Nesse sentido, é fundamental questionar os possíveis pontos de vista presentes no RCA em relação ao indivíduo surdo e suas necessidades educacionais e linguísticas. Estabeleço diálogos entre diferentes visões, tanto inclusivas, quanto culturais, sobre a surdez, considerando a perspectiva decolonial e as lutas históricas dos surdos por seus direitos.
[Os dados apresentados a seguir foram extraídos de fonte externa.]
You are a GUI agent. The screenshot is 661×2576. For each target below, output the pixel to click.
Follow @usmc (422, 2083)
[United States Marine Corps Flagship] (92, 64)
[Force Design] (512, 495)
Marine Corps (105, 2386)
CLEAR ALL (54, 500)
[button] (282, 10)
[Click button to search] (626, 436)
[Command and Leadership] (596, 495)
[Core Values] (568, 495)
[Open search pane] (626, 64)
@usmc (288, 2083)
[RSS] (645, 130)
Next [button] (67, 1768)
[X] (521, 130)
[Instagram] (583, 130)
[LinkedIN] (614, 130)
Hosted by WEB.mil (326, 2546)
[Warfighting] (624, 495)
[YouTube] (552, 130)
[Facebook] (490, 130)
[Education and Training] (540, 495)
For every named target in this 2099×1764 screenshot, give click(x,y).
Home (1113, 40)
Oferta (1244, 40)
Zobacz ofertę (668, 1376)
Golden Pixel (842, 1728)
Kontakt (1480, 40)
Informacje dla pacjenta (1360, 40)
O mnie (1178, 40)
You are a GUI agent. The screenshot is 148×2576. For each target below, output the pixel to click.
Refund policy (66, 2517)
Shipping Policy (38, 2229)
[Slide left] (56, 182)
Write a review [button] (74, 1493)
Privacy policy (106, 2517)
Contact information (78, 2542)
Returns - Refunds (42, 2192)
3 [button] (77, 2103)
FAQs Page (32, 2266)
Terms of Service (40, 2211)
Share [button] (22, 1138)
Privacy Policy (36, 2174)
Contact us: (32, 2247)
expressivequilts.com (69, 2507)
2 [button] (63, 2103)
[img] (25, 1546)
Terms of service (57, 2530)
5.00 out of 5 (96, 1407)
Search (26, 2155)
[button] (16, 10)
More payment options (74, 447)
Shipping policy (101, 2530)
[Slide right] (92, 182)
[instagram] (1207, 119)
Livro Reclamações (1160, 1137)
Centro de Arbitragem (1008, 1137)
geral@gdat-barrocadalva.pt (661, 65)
Ao refletirmos sobre essas questões, buscamos contribuir para o aprimoramento das políticas linguísticas e práticas pedagógicas no Ensino da Libras (EL), visando a construção de um ambiente escolar mais inclusivo, acolhedor e que promova o pleno desenvolvimento dos estudantes surdos. Convidamos você, leitor, a adentrar nessa discussão e a refletir sobre as potencialidades e desafios presentes no EL, para de surdos e não surdos no contexto Amapaense, olhando para o seu Referencial Curricular.
1. JORNADA METODOLÓGICA
A pesquisa proposta aqui, adotou uma abordagem multidisciplinar que combina diferentes métodos e técnicas para realizar uma análise crítica do documento. A metodologia foi composta pelos seguintes passos bem como Barbosa (2019), realizou:
Inicialmente, uma extensa pesquisa bibliográfica para embasar teoricamente o estudo. Consultando livros, artigos científicos, teses, dissertações e outras fontes relevantes que abordem os temas da decolonialidade, ensino de Libras, análise dos documentos educacionais e políticas linguísticas para surdos. Essa pesquisa forneceu uma base para a compreensão das teorias e conceitos centrais.
Além disso, foi conduzida uma análise documental minuciosa dos documentos educacionais relevantes, como o Referencial, bem como outros documentos relacionados à educação de surdos e políticas linguísticas desse métier. A análise permitiu identificar os posicionamentos, diretrizes e abordagens presentes nesses documentos em relação ao ensino da Libras e às políticas de inclusão de surdos. Destacou-se possíveis lacunas, contradições ou aspectos que demandam atenção e reflexão crítica.
Para embasar a reflexão crítica e enriquecer a análise, realizo um diálogo com autores que discutem a decolonialidade, (MIGNOLO, 1995; QUIJANO, 1992; SANTOS, 2007) para o ensino de línguas a partir de uma perspectiva crítica. As obras abordam a relação entre linguagem, cultura, identidade e poder, que somadas a estudos que analisam as políticas e práticas educacionais no contexto dos surdos. Esses autores serão fundamentais para embasar a reflexão crítica sobre os documentos analisados e para fornecer diferentes perspectivas teóricas.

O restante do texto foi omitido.